Sadly, Dementia doesn’t live up to the promise of its concept. Meredith Berg’s script loses sight of the fact that the battle of wills between George and Michelle should be the heart of the piece. Cliched family drama, Scooby Doo-level sleuthing and pseudo–Rolling Thunder flashbacks clutter the storyline, constantly taking us out what should have been a duo act à la Misery.
That’s not the only problem with the screenplay: Michelle is a cardboard-thin psycho stereotype who gives herself away long before her motivation is revealed, most of the other characters are unpleasant to the point of being annoying and there’s a huge plothole in how Michelle easily lands the job without having her references checked.

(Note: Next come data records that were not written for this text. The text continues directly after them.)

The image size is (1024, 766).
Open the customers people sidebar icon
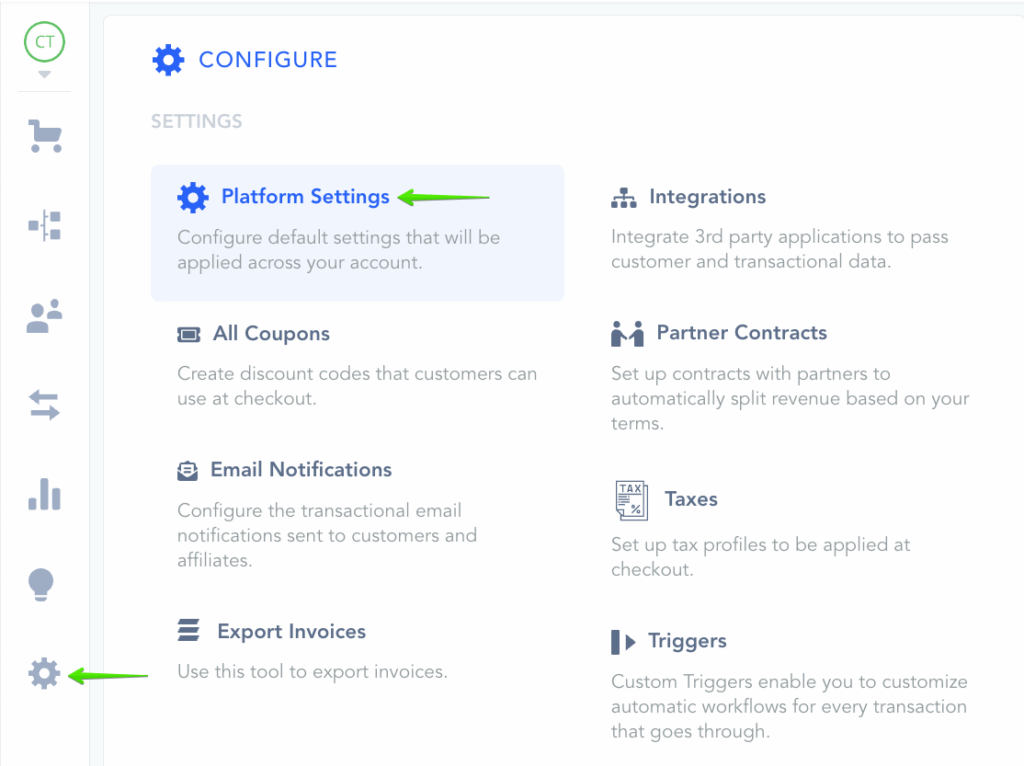[x=45, y=316]
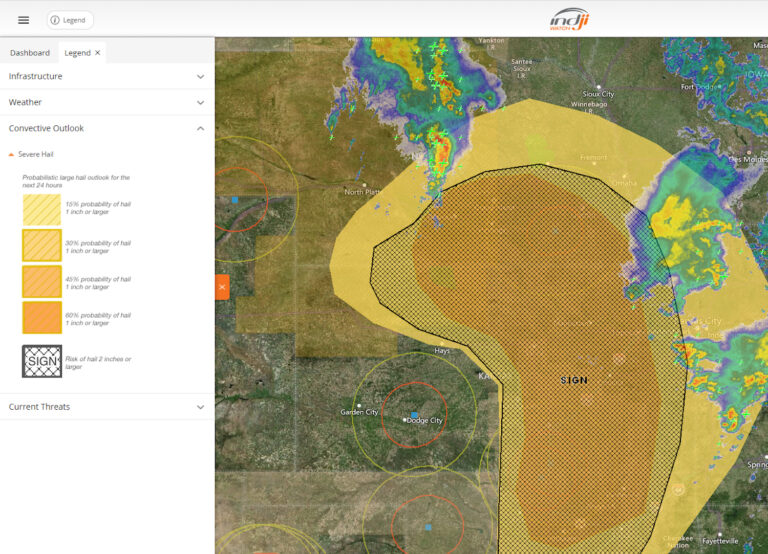Click the Legend info button
This screenshot has width=768, height=554.
(70, 20)

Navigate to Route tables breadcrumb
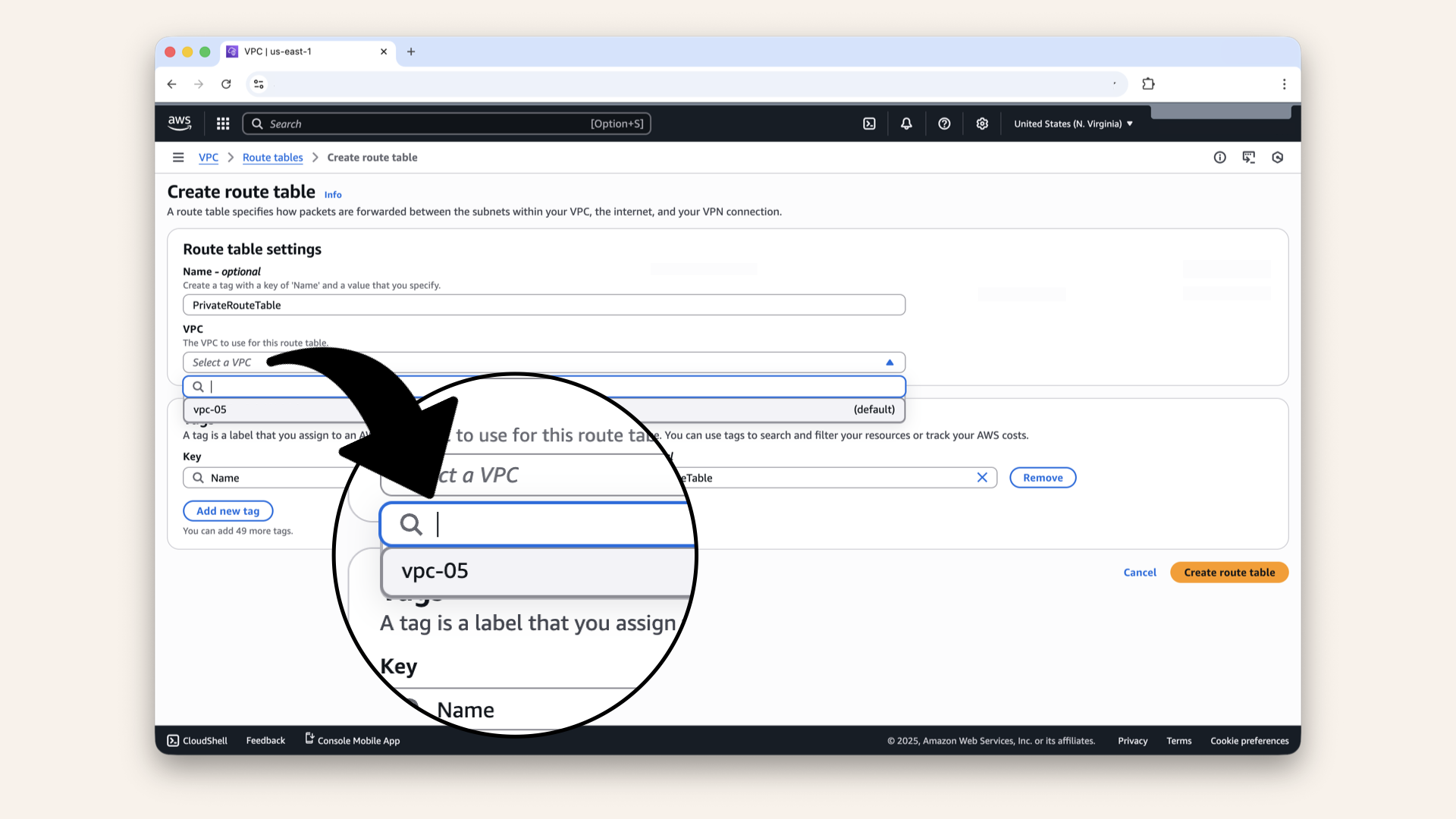(x=272, y=157)
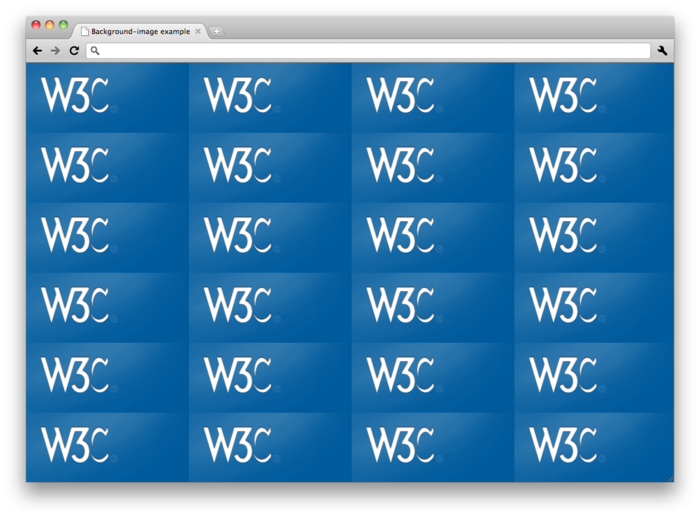Click the W3C logo in second row, second column
The width and height of the screenshot is (700, 518).
click(x=238, y=165)
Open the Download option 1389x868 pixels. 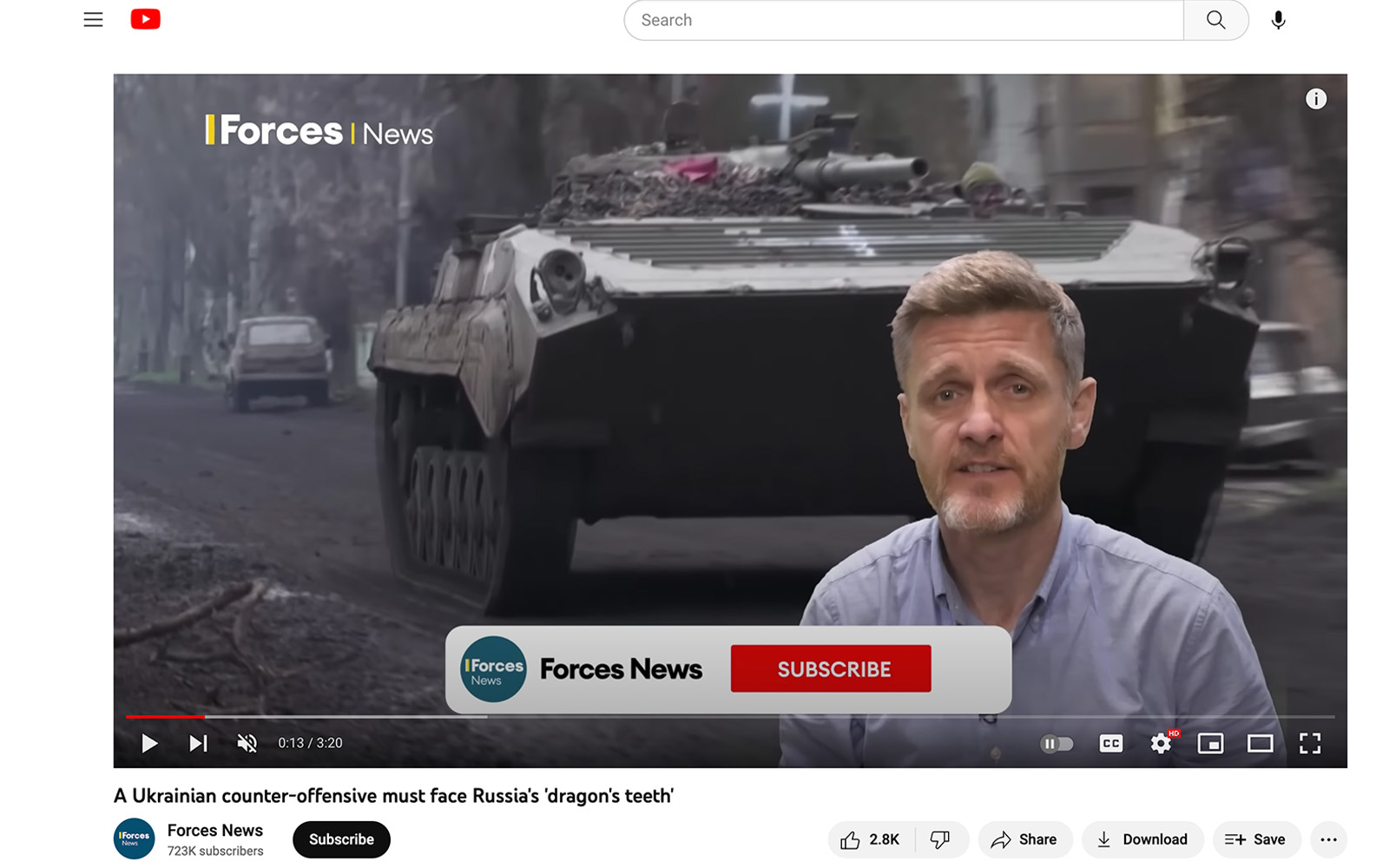point(1142,839)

The premise rides the edge of bad taste in how it exploits the illness of dementia and elder abuse and the twist-happy finale is both anticlimactic and pointlessly nasty.
Dementia looks great thanks to director Mike Testin, who has a background in cinematography, and the film’s central house location is an atmospheric setting. Unfortunately, he can’t conquer the bumpy plot and gets middling performances from his cast. Klebe suffers from a poorly-realized characterization but makes the problem worse by going over the top too quickly (an unintentionally hilarious moment has her pulling the head off a doll while in a store).
The saving grace of Dementia is a strong performance by Jones as its anti-hero. Even when the storyline is working against him with an unpleasant backstory, he brings both gravitas and an intense yet low-key presence that keeps the film watchable. If the film could have kept the pace with his steady work, it could have been a Gran Torino for the horror/thriller crowd. Instead, Dementia suffers from a story that is simultaneously overcomplicated and undercooked in its most important areas.
Blu-Ray Notes: Scream Factory just issued this title on blu-ray. The transfer offers a quality presentation of the digital photography, which is full of shadowy interiors, and well-mixed 5.1 and 2.0 stereo soundtrack options in lossless form. The one extra is a trailer.